Collected data:
※ ※ ※

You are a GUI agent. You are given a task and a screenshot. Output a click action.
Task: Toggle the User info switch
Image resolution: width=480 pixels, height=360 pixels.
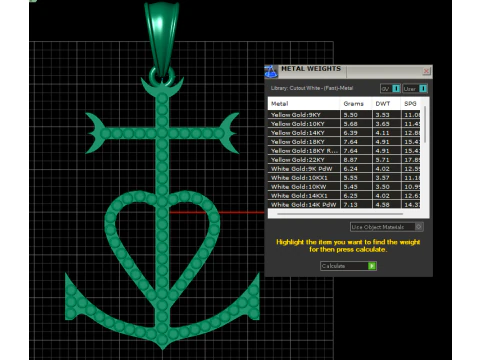[x=423, y=89]
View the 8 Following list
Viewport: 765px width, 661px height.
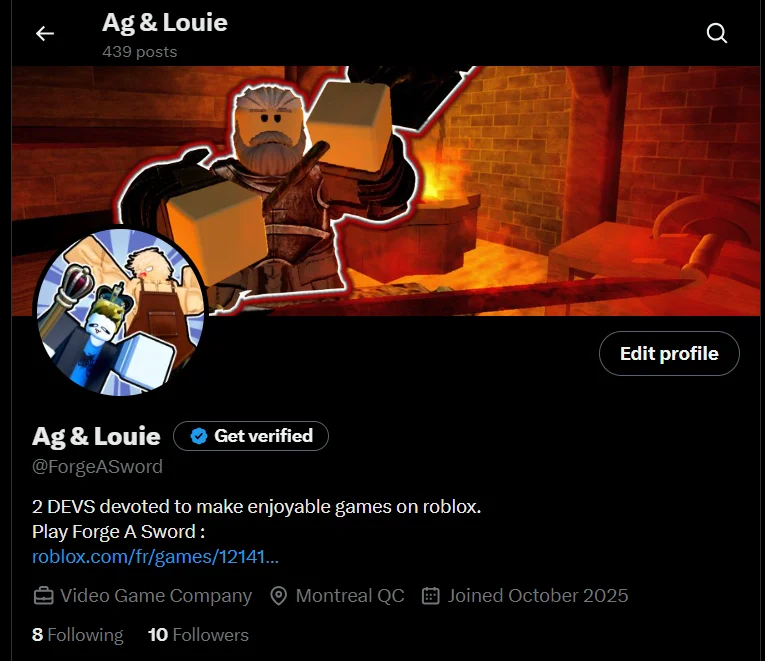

※ ※ ※

### EXERCISE GOAL
What is needed is every record above, returned exactly, with the pictures omitted.

### RESPONSE TO THE TASK
You are a GUI agent. You are given a task and a screenshot. Output a click action.
Task: Toggle the User info switch
Image resolution: width=480 pixels, height=360 pixels.
[x=423, y=89]
View the 8 Following list
Viewport: 765px width, 661px height.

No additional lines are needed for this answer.